* Exercise set:
1. Answer these questions from the lab on the therapeutic touch, marking your answers (a), (b) and (c).
(a) What two phrases have TT practitioners used to describe people's HEFs?
(b) What were Emily Rosa's parents' jobs, and what was their view of TT?
(c) Which plotting style does the setup code apply?
2. Continue the lab on the therapeutic touch from the end of its last sentence.

## Lab 6: Examining the Therapeutic Touch

Welcome to Lab 6!

After such an extensive introduction to programming for data science, we are finally moving into the section of the course where we can apply our new skills to answer real questions.  

In this lab, we'll use testing techniques that were introduced in class to test the idea of the therapeutic touch, the idea that some practictioners can feel and massage your human energy field. 

In [1]:
# Run this cell, but please don't change it.
!pip install okpy
!pip install datascience
# These lines import the Numpy and Datascience modules.
import numpy as np
from datascience import *

# These lines do some fancy plotting magic
import matplotlib
%matplotlib inline
import matplotlib.pyplot as plt
plt.style.use('fivethirtyeight')
import warnings
warnings.simplefilter('ignore', FutureWarning)
from matplotlib import patches
from ipywidgets import interact, interactive, fixed
import ipywidgets as widgets

# These lines load the tests.
from client.api.notebook import Notebook
ok = Notebook('lab06.ok')


### What is the Therapeutic Touch

The Therapeutic Touch (TT) is the idea that everyone can feel the Human Energy Field (HEF) around individuals. Certain practictioners claim they have the ability to feel the HEF and can massage it in order to promote health and relaxation in individuals. Those who practice TT have described different people's HEFs as "warm as Jell-O" and "tactile as taffy". 

TT was a popular technique used throughout the 20th century that was toted to be a great way to bring balance to a person's health. 

### Emily Rosa

[Emily Rosa](https://en.wikipedia.org/wiki/Emily_Rosa) was a 4th grade student who had wide exposure to the world of TT due to her parents. Her parents were both medical practitioners and skeptics of the idea of TT. 

For her 4th grade science fair project, Emily decided to test whether or not TT practitioners could truly interact with a person's HEF. 

**Question 1:** Discuss with the individuals around you how you would set up an experiment to test this.

*Write your answer here, replacing this text.*

### Emily's Experiment

Emily's experiment was clean, simple, and effective. Due to her parents' occupations in the medical field, she had wide access to people who claimed to be TT practitioners.

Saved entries
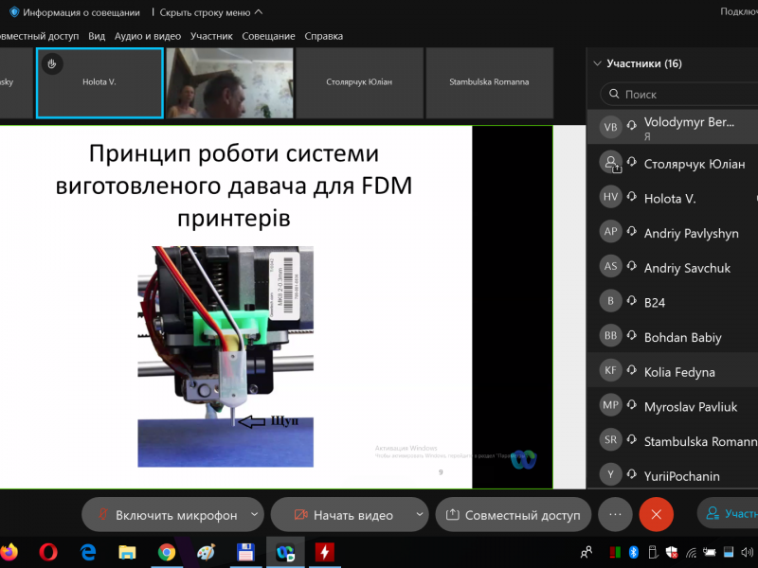Expand the microphone options arrow
Screen dimensions: 758x568
[254, 515]
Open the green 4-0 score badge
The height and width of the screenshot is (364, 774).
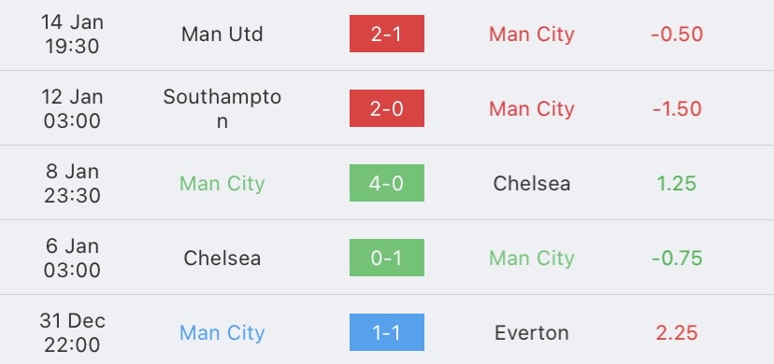[x=386, y=183]
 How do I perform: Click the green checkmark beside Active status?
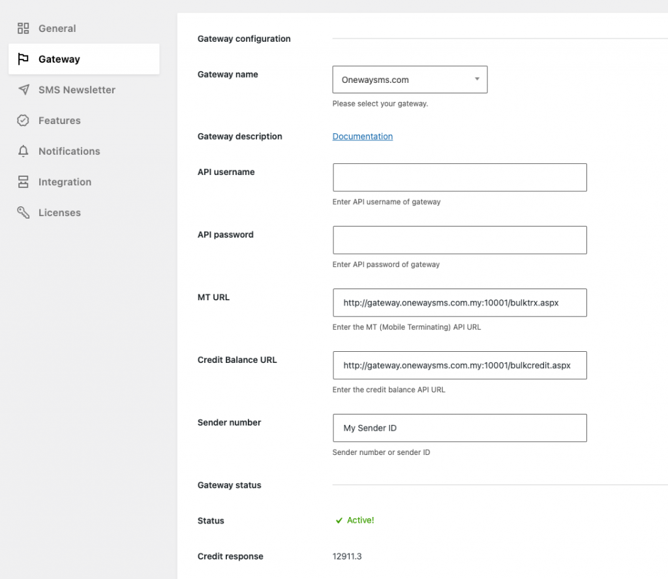(x=339, y=520)
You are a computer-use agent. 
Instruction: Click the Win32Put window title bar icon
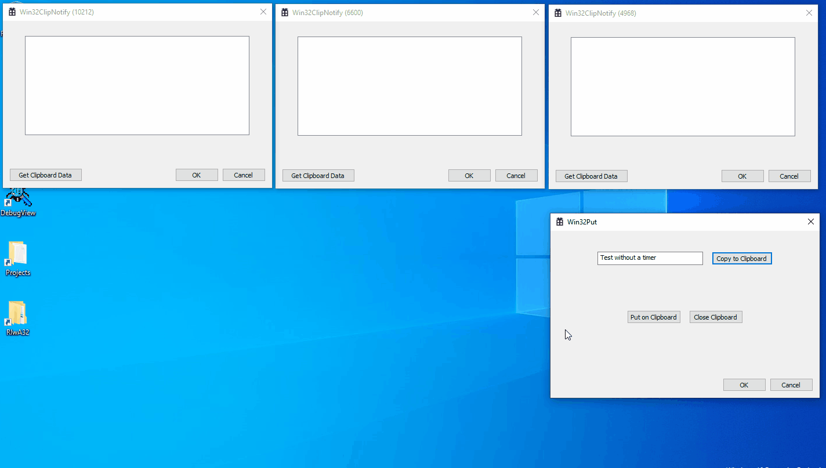[x=559, y=221]
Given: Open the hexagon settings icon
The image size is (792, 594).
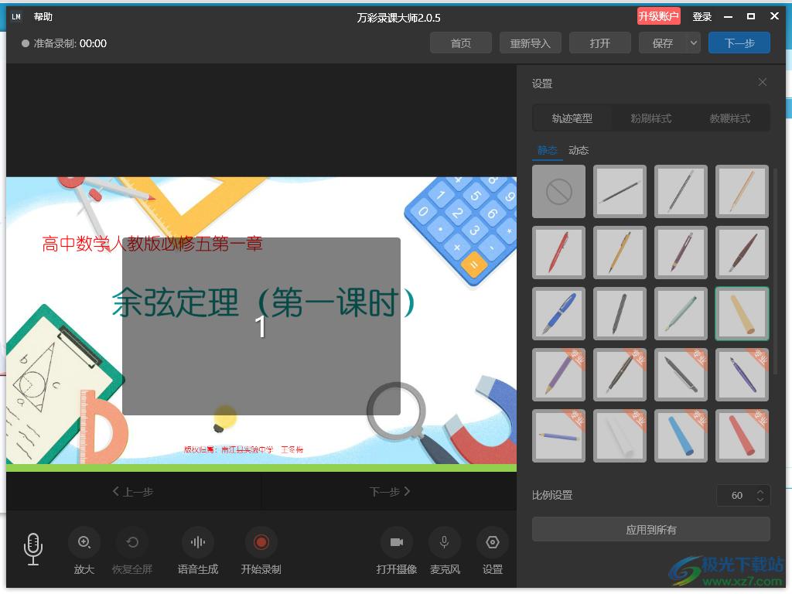Looking at the screenshot, I should pyautogui.click(x=493, y=542).
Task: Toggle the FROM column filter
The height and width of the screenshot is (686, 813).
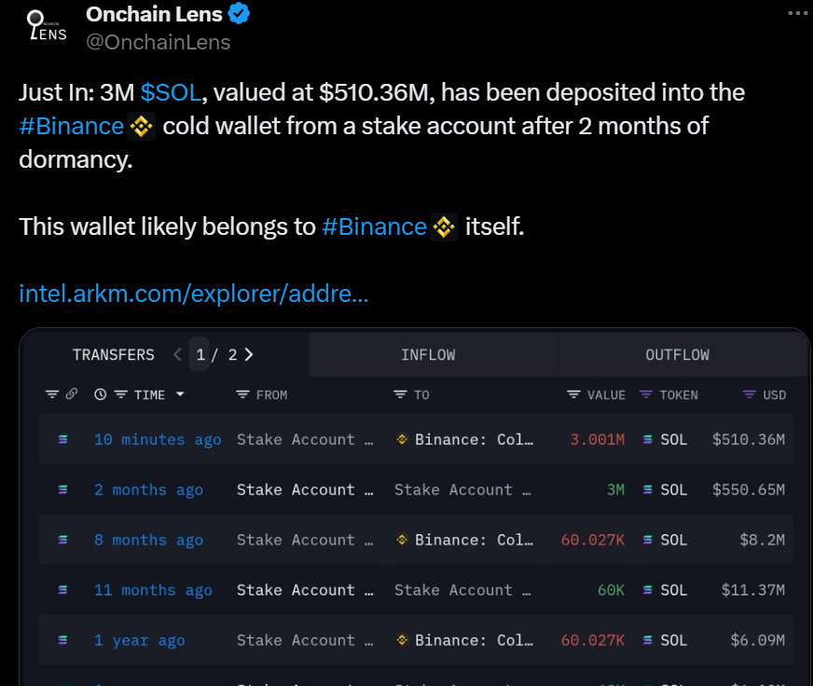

* Answer section:
1.
(a) "warm as Jell-O" and "tactile as taffy"
(b) Both were medical practitioners and skeptics of TT.
(c) 'fivethirtyeight'

2.
Emily took 21 TT practitioners and used them for her science experiment. She would take a TT practitioner and ask them to extend their hands through a screen (which they can't see through). Emily would be on the other side and would flip a coin. Depending on how the coin landed, she would put out either her left hand or her right hand. The TT practitioner would then have to correctly answer which hand Emily put out. Overall, through 210 samples, the practitioner picked the correct hand 44% of the time. 

Emily's main goal here was to test whether or not the TT practicioners' guesses were random, like the flip of a coin. In most medical experiments, this is the norm. We want to test whether or not the treatment has an effect, *not* whether or not the treatment actually works. 

We will now begin to formulate this experiment in terms of the terminology we learned in this course. 

**Question 2**: What is Emily's hypothesis for the experiment? What is the alternative hypothesis? Discuss with students around you to come to a conclusion. 

**Your Answer Here:**

Emily's Hypothesis: 

Alternative Hypothesis: 

**Question 3:** Remember that the practitioner got the correct answer 44% of the time. According to Emily's hypothesis, on average, what proportion of times do we expect the practitioner to guess the correct hand? Make sure your answer is between 0 and 1.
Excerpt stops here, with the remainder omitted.